▸ **EXERCISE**
Give back the exact lines of the material below from the one containing "Task: Click the Core Speed value field" through the one containing "Image resolution: width=594", and no pictures.

LISTED ENTRIES Start Marker

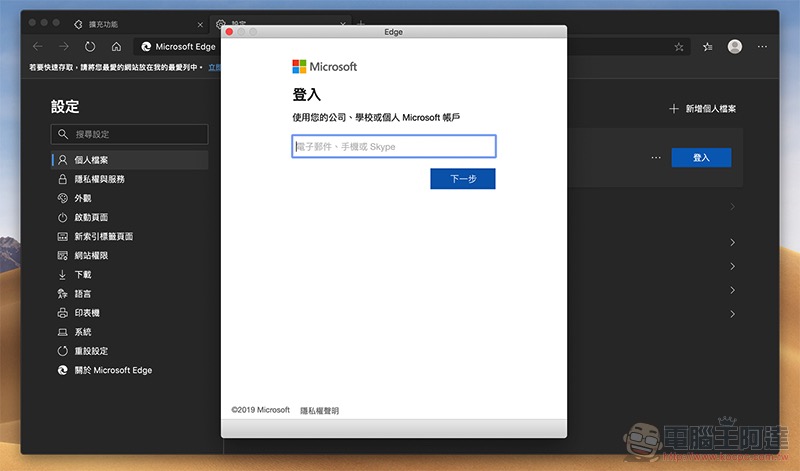
Task: Expand the second chevron row under profile
Action: [x=732, y=243]
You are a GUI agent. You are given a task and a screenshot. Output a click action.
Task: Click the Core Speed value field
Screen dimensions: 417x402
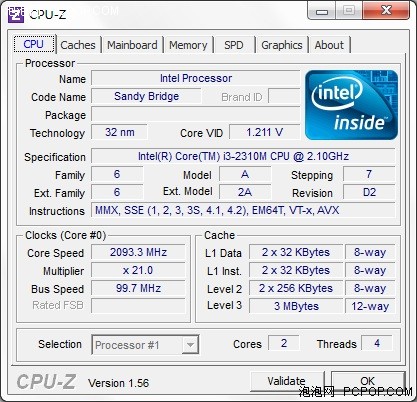click(138, 252)
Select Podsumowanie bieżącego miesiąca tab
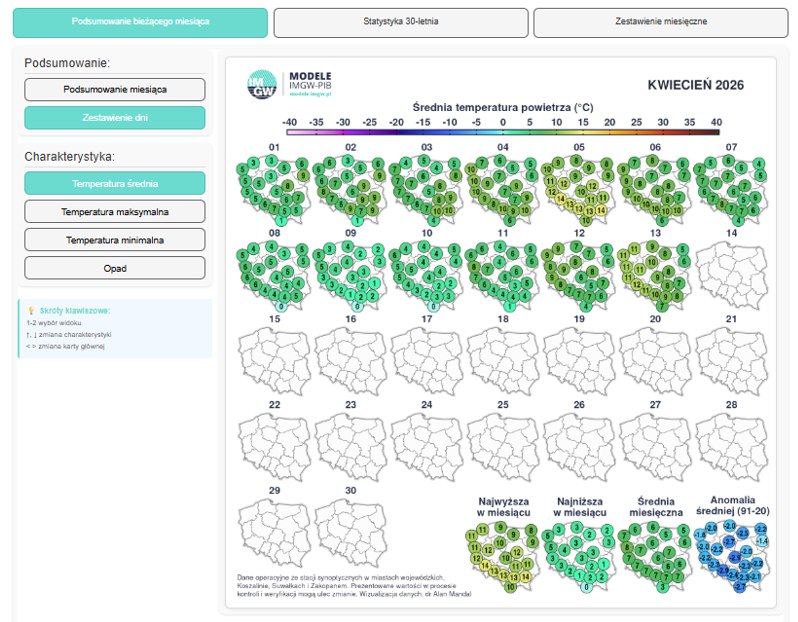The height and width of the screenshot is (622, 798). pyautogui.click(x=140, y=22)
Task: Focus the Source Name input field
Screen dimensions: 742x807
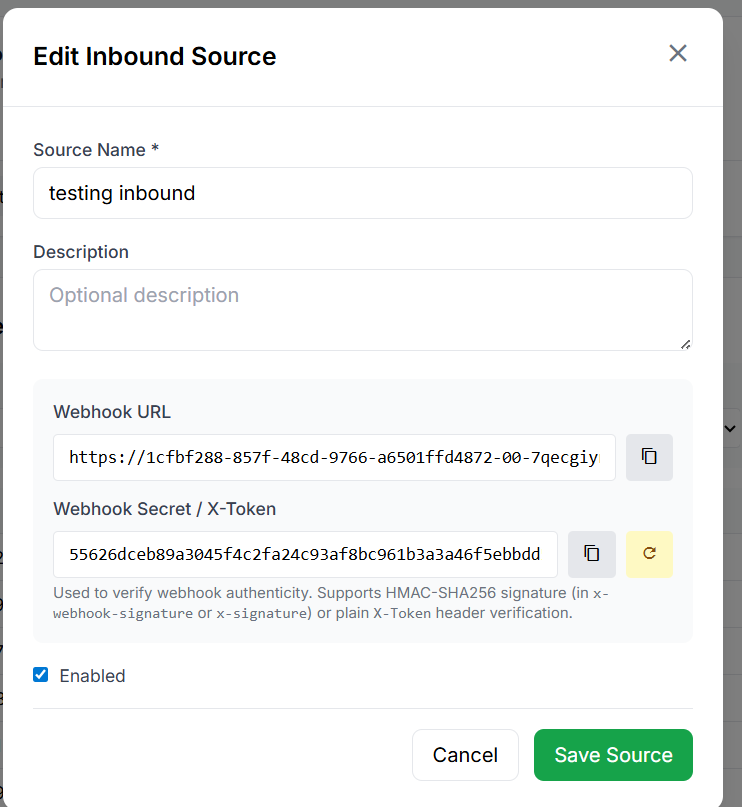Action: point(362,193)

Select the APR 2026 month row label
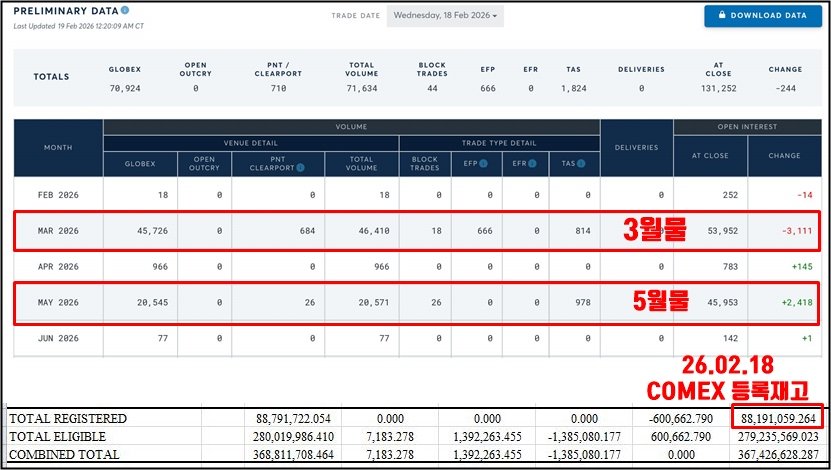click(58, 267)
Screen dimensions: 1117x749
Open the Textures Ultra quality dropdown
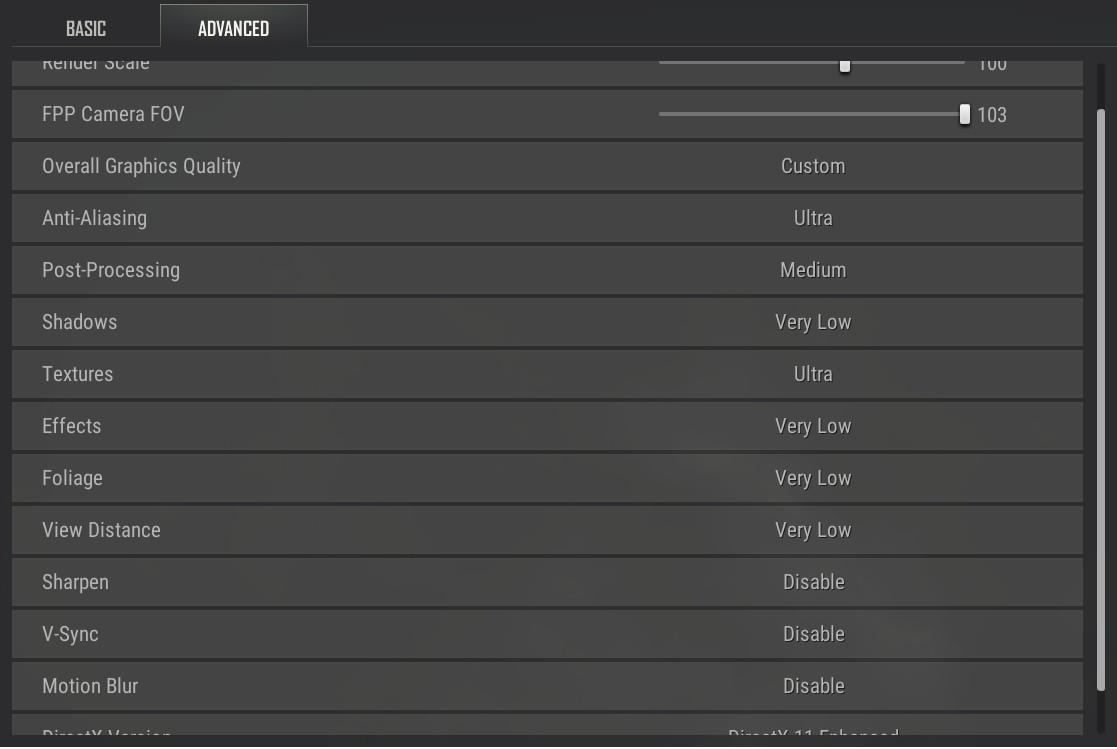click(x=812, y=374)
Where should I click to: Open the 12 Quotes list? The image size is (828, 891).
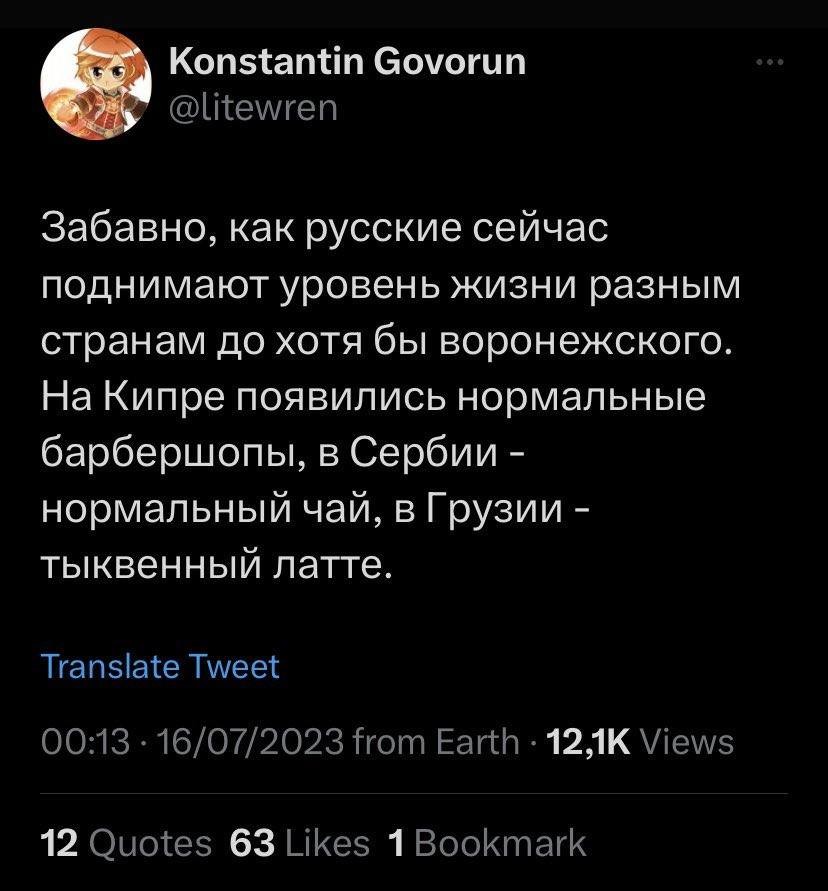pyautogui.click(x=126, y=843)
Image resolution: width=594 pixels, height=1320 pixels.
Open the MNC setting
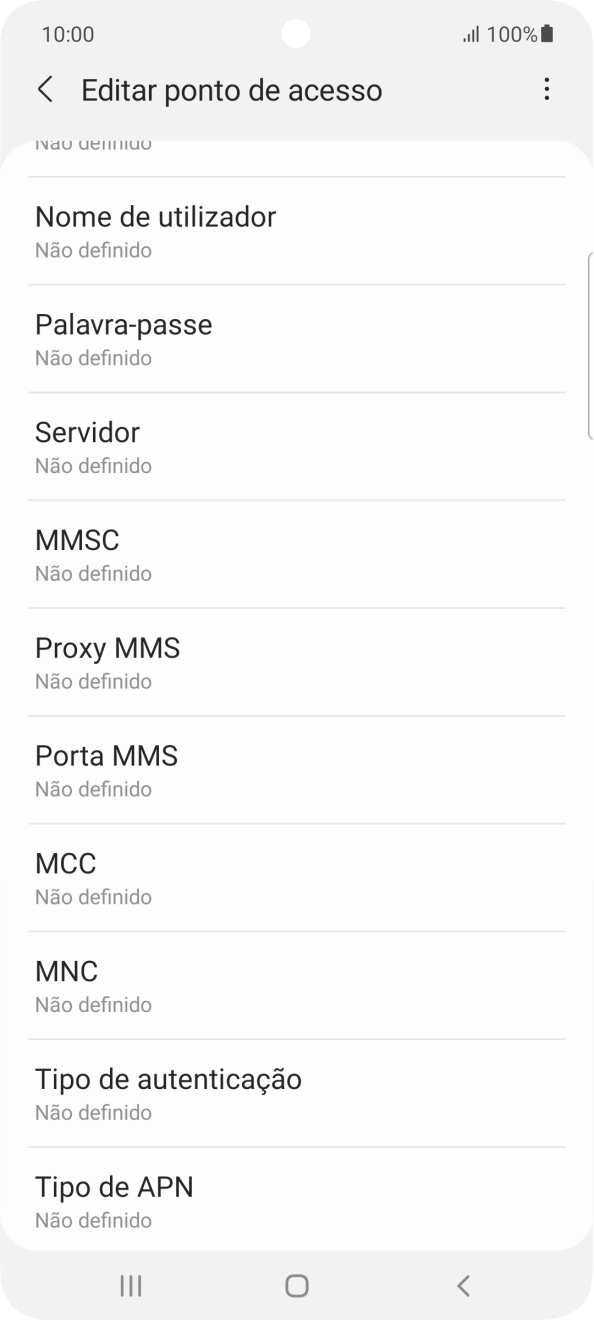[297, 985]
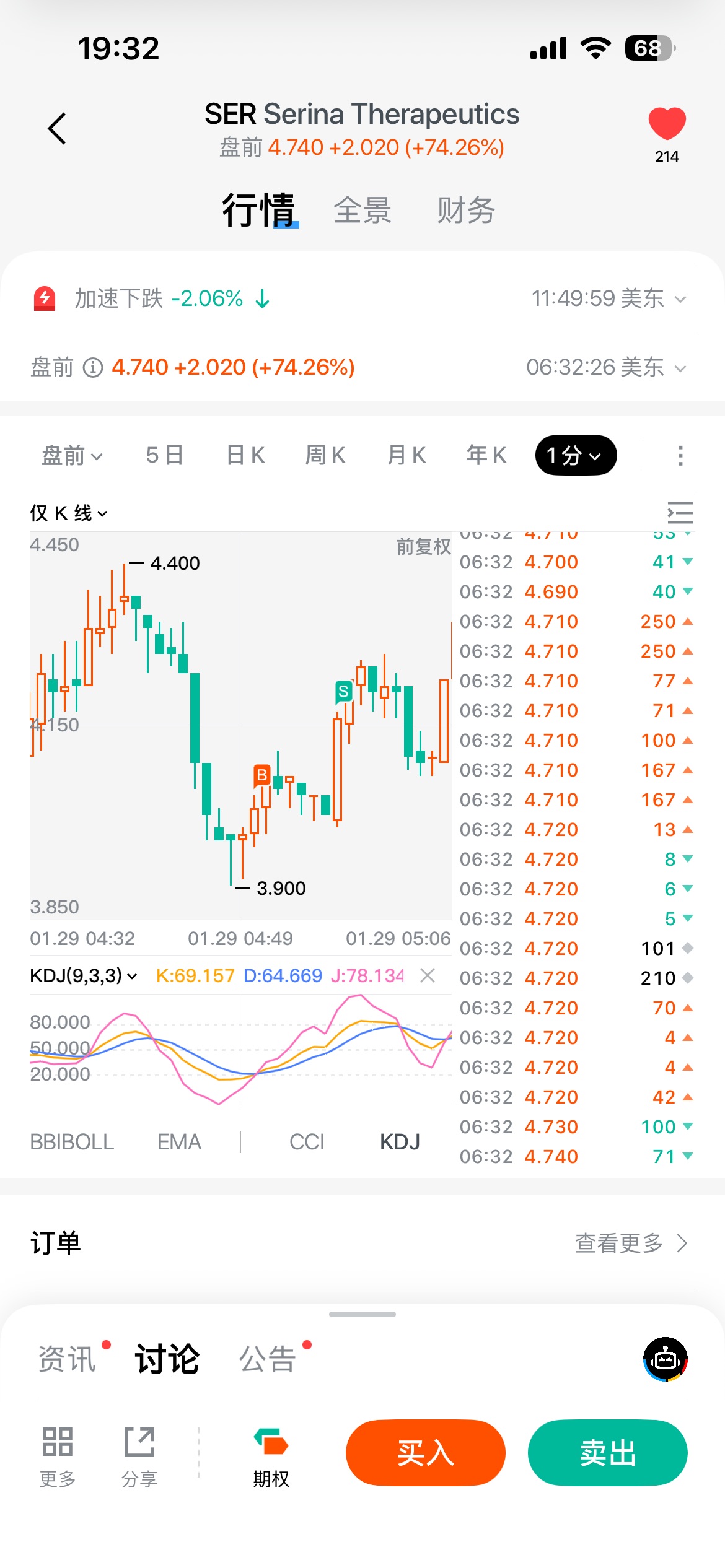Open the KDJ(9,3,3) parameter dropdown
Image resolution: width=725 pixels, height=1568 pixels.
[x=84, y=976]
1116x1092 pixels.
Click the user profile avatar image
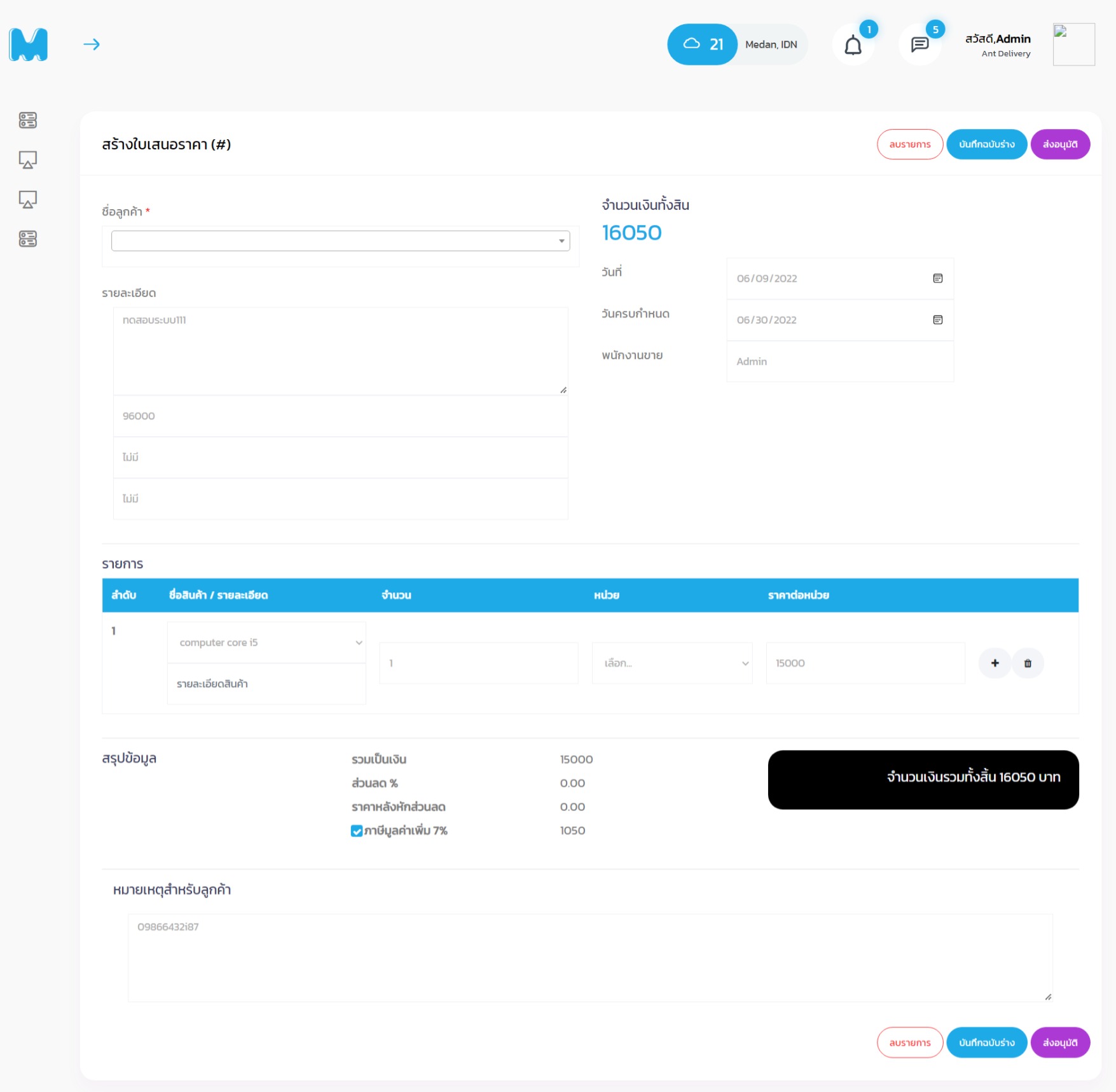pos(1073,44)
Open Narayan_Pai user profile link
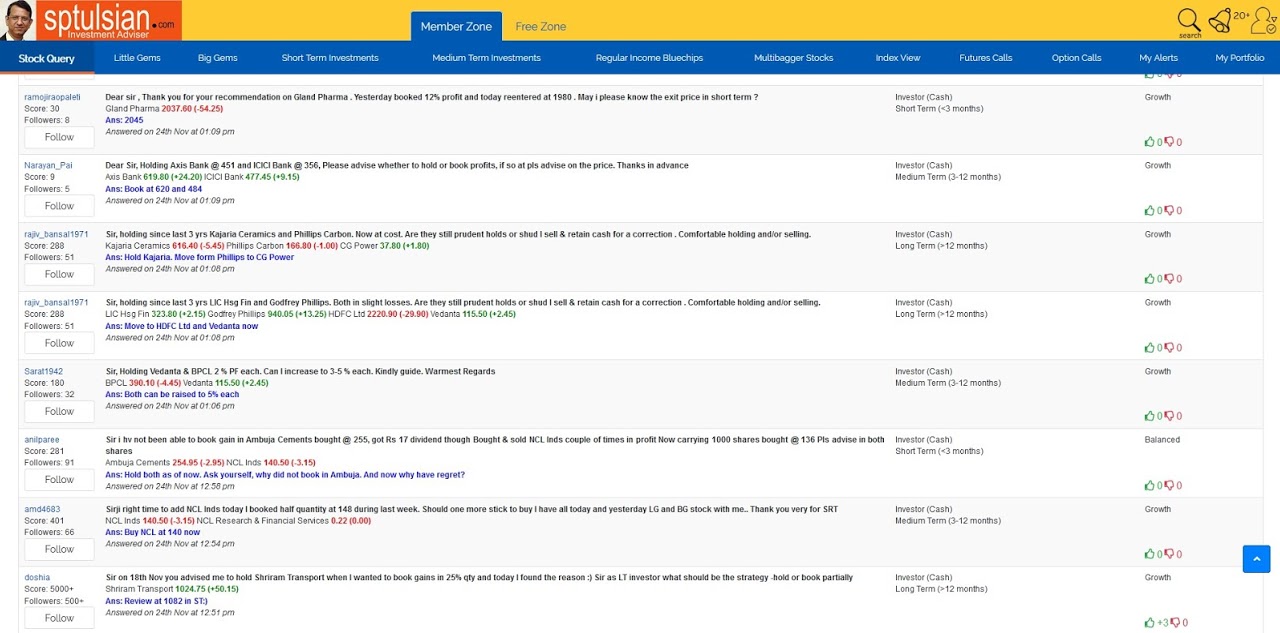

LISTED ENTRIES End Marker

▸ **ANSWER BELOW**
Task: Click the Core Speed value field
Screen dimensions: 417x402
click(138, 252)
Select Podsumowanie bieżącego miesiąca tab
The height and width of the screenshot is (622, 798). pyautogui.click(x=140, y=22)
Task: Focus the Source Name input field
Screen dimensions: 742x807
Action: point(362,193)

Select the APR 2026 month row label
click(58, 267)
Screen dimensions: 1117x749
Open the Textures Ultra quality dropdown
click(x=812, y=374)
Where should I click to: Open the 12 Quotes list? The image size is (828, 891).
pyautogui.click(x=126, y=843)
Image resolution: width=594 pixels, height=1320 pixels.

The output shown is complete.